● TASK TO CARRY OUT
Rewrite the listing from its first line through the line containing "LYRASIS (239, 792)", adding -50 to every coordinate.

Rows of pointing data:

-=-=-

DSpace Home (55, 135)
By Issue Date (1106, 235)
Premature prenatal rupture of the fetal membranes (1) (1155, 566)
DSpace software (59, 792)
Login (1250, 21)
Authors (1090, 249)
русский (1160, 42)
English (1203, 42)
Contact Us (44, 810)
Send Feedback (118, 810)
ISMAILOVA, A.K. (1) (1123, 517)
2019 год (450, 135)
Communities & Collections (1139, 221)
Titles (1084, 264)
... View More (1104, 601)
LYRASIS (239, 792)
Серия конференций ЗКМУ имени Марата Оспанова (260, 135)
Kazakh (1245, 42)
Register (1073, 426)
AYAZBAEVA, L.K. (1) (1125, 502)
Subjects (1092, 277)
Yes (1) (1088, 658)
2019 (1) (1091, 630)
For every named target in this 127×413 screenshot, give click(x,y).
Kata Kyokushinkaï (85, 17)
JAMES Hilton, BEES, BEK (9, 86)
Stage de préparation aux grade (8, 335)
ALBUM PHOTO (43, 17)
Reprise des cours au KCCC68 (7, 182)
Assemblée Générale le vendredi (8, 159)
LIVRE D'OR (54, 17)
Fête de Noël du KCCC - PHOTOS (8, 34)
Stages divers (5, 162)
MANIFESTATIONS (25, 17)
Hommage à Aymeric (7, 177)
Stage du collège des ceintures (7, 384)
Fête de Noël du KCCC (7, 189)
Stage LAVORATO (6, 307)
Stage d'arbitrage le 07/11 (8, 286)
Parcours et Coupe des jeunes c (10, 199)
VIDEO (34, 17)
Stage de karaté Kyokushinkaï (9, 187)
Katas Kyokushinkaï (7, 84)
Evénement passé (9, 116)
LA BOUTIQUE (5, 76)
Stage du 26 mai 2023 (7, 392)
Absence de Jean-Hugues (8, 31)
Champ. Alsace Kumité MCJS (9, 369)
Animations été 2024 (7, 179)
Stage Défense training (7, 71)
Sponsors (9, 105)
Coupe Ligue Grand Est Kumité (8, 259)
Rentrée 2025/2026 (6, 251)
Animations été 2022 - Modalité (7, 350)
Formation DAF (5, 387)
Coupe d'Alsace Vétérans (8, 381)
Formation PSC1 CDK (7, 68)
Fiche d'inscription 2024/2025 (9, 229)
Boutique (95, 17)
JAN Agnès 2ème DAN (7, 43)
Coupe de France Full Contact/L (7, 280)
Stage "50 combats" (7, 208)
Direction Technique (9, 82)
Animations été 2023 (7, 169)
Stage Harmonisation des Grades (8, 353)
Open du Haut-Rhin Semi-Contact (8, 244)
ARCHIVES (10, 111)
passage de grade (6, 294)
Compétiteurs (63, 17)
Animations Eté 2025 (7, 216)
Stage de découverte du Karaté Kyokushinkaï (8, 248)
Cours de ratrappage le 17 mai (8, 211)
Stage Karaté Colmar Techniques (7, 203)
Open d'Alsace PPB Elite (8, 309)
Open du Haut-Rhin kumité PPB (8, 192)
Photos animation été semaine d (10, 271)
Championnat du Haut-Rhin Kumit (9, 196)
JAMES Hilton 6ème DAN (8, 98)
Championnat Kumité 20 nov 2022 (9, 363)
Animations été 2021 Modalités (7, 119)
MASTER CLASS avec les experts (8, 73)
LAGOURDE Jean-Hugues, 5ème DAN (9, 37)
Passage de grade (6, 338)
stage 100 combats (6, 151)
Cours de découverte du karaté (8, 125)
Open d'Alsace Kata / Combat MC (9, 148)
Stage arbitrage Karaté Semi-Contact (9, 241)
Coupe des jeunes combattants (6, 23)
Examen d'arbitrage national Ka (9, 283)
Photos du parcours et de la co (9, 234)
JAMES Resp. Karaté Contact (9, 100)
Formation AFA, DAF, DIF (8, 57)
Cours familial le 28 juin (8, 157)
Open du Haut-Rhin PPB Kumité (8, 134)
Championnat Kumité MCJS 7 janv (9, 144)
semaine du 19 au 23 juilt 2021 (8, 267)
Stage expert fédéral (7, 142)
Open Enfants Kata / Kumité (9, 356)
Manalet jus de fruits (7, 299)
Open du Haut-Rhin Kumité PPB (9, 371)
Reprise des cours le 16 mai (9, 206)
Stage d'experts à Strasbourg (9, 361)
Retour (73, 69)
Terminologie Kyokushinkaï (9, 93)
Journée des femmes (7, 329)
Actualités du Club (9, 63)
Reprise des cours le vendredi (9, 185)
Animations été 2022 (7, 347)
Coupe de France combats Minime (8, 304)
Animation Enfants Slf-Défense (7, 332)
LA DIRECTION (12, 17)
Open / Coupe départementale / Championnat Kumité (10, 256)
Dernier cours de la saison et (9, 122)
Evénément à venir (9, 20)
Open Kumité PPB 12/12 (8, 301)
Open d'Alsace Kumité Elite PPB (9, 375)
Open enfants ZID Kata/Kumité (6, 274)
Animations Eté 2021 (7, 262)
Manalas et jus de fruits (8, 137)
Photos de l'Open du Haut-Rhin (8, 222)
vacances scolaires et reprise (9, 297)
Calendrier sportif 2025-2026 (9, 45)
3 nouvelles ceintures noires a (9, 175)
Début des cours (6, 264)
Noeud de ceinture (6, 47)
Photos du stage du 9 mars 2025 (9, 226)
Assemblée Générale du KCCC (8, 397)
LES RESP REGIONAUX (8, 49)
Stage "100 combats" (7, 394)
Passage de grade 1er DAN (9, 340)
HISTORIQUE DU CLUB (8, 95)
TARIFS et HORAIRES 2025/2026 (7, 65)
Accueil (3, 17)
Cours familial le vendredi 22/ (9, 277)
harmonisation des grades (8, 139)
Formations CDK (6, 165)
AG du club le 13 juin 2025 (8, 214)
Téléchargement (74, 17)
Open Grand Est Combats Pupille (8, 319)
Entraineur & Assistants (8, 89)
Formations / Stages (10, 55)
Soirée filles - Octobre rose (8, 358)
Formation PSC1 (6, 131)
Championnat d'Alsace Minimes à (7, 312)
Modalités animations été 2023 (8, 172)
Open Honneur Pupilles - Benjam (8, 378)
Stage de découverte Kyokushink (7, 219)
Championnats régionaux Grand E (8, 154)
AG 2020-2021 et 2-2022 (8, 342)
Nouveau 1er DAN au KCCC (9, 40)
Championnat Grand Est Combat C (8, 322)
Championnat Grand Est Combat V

-=-=-

● ANSWER IN FULL
DSpace Home (5, 85)
By Issue Date (1056, 185)
Premature prenatal rupture of the fetal membranes (1) (1105, 516)
DSpace software (9, 742)
Login (1200, -29)
Authors (1040, 199)
русский (1110, -8)
English (1153, -8)
Contact Us (-6, 760)
Send Feedback (68, 760)
ISMAILOVA, A.K. (1) (1073, 467)
2019 год (400, 85)
Communities & Collections (1089, 171)
Titles (1034, 214)
... View More (1054, 551)
LYRASIS (189, 742)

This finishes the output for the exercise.